At the Dana-Farber Brigham Cancer Center, our practice is to check morning cortisol levels at baseline and at completion of the preoperative pembrolizumab before the operation. Patients found to have adrenal insufficiency are referred to endocrinology. The finding of adrenal insufficiency does not instigate a change in the operative plan; however, anesthesia will administer hydrocortisone preoperatively. The Society for Immunotherapy of Cancer has published a comprehensive review of the management of irAEs, but it predated the approval of any immunotherapeutic agent in the neoadjuvant setting, so it does not address this particular question.5 New guidelines to address specifics of preoperative immunotherapy are in development.

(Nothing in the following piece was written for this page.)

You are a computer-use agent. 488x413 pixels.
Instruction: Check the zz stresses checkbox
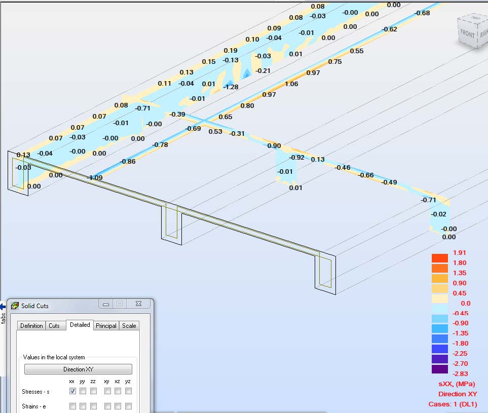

KEYNOTE-522 was a critical trial that informed management of early stage TNBC; however, a number of questions remain:
A discussion of these issues is outside the scope of this piece. Nonetheless, it is important to draw surgeons’ attention to a pending clinical trial that will address whether patients experiencing a pCR require a full year of pembrolizumab. This question will be addressed in OptimICE-pCR, a clinical trial led by Sara Tolaney, MD, and the Alliance for Clinical Trials in Oncology. OptimICE-pCR will randomize patients who receive preoperative pembrolizumab plus chemotherapy and experience a pCR to complete a year of pembrolizumab or observation (see Figure 1). The trial’s primary objective is to determine whether observation is noninferior to adjuvant pembrolizumab with respect to invasive disease-free survival. Surgeons are encouraged to consider enrolling their patients with pCR after pembrolizumab plus chemotherapy in this important study.